### BRANO DA ESAMINARE
--------

Incendio 'Gran Ghetto', la politica insorge: il villaggio di cartone va chiuso

Sul grave incendio della scorsa notte, intervengono Nico Bavaro, Napoleone Cera, il presidente del comitato di Protezione Civile del Consiglio regionale, Ruggiero Mennea, Guglielmo Minervini e Cislaghi

L'incendio del Gran Ghetto, avvenuto la scorsa notte, scuote e interroga la politica. Per cause ancora da accertare, le fiamme hanno avvolto e distrutto numerosissime baracche costruite con materiali di fortuna nel territorio a cavallo tra Foggia, Rignano Garganico e San Severo, e quattro migranti sono rimasti intossicati. Fortunatamente non ci sono state vittime, ma la situazione era e resta gravissima.

Nico Bavaro di Sel | “L’incendio del ghetto nelle campagne tra San Severo e Rignano fa il paio con l’incendio di qualche settimana fa nel ghetto di Borgo Mezzanone e con la morte di un lavoratore nel ghetto di Andria. Tre episodi nel giro di pochi giorni su cui credo sia urgente e necessario fare luce per capire se si tratta di episodi slegati o se, invece, ci sia una regia dietro gli incendi. E’ il momento di agire. Il nostro gruppo consiliare in Regione è riuscito a ottenere 1 milione di euro proprio per il trasporto e l’accoglienza dei lavoratori nei campi: si faccia subito un tavolo con i Comuni, con le associazioni interessate al tema e con i sindacati, per elaborare proposte urgenti che sottraggano i lavoratori al controllo dei caporali e alla mortificazione dei ghetti. Basta schiavitù.”

--------

### CONSEGNA
Rispondi in base all'articolo sull'incendio del Gran Ghetto:
(a) Quanti migranti sono rimasti intossicati?
(b) Quale somma ha ottenuto in Regione il gruppo consiliare di Nico Bavaro?
(c) In quale ghetto, secondo Bavaro, c'è stato un incendio qualche settimana prima?
I dati sono materiale a sé, distinto dal brano.

### SEZIONE DATI

--------

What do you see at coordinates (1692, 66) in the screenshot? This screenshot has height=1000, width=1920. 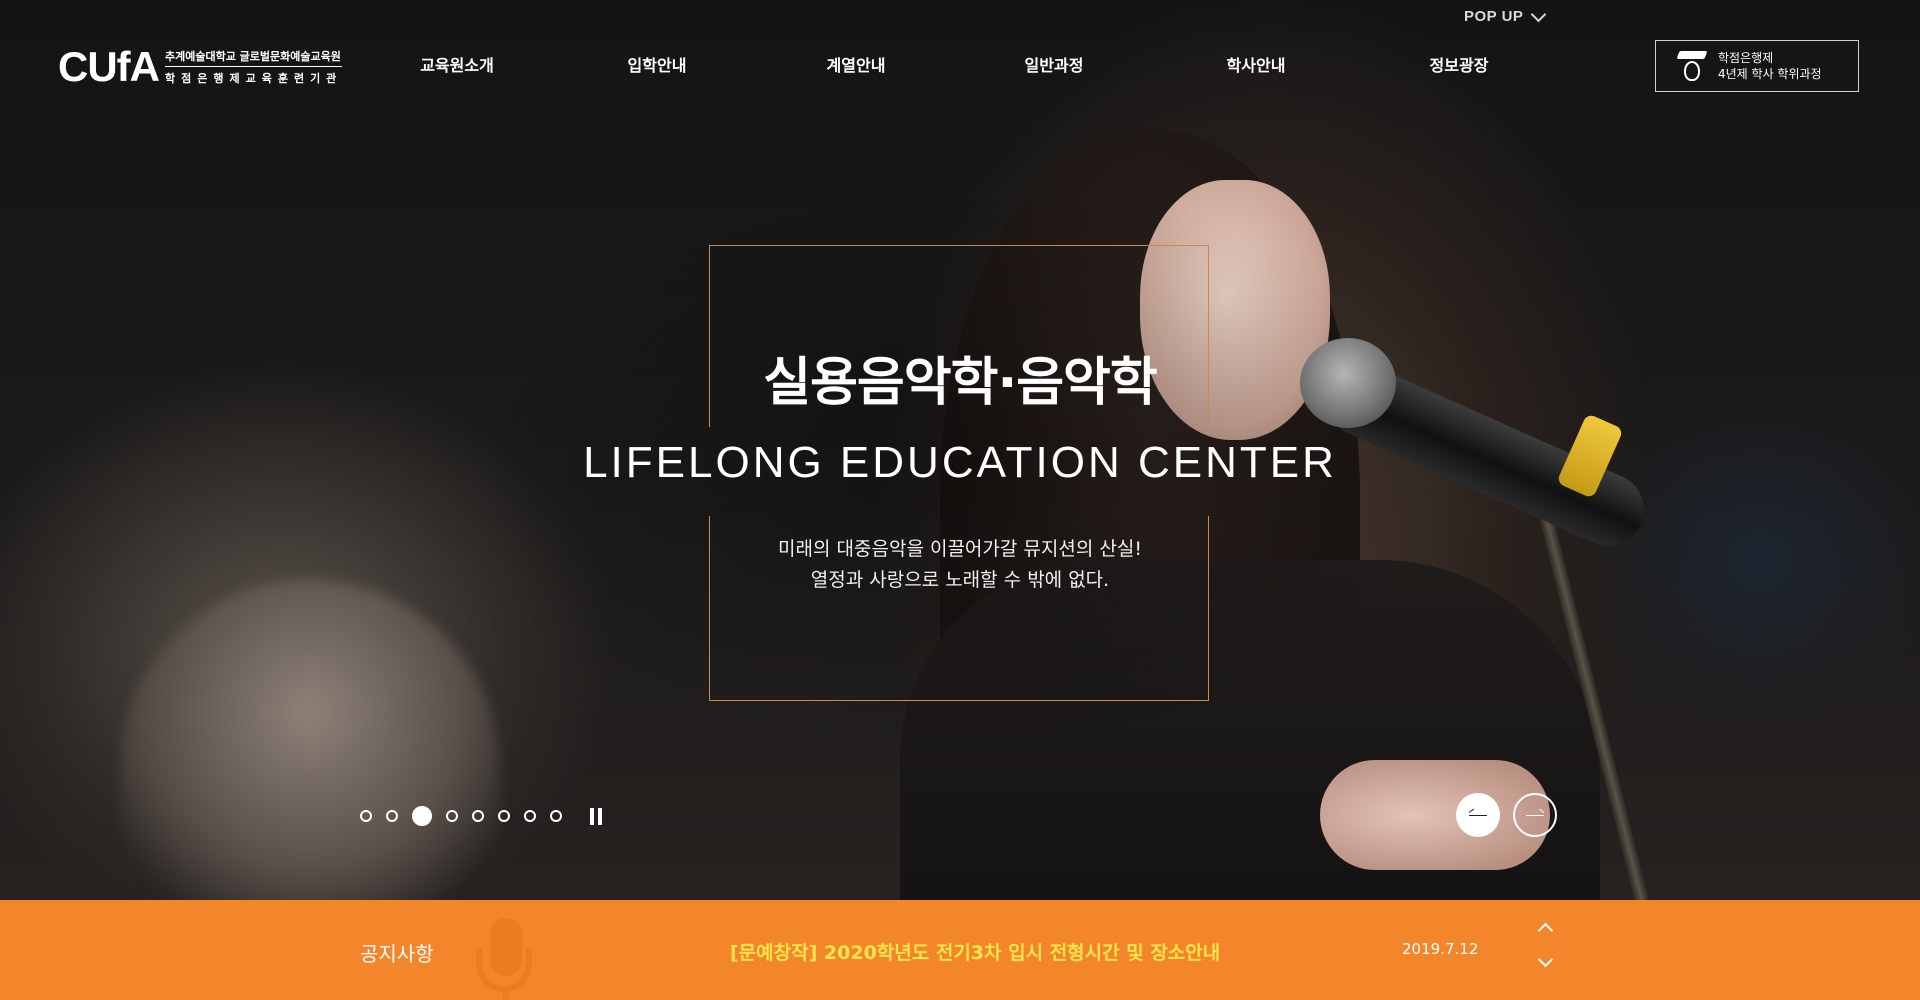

--------

### SOLUZIONE
(a) Quattro.
(b) 1 milione di euro.
(c) Nel ghetto di Borgo Mezzanone.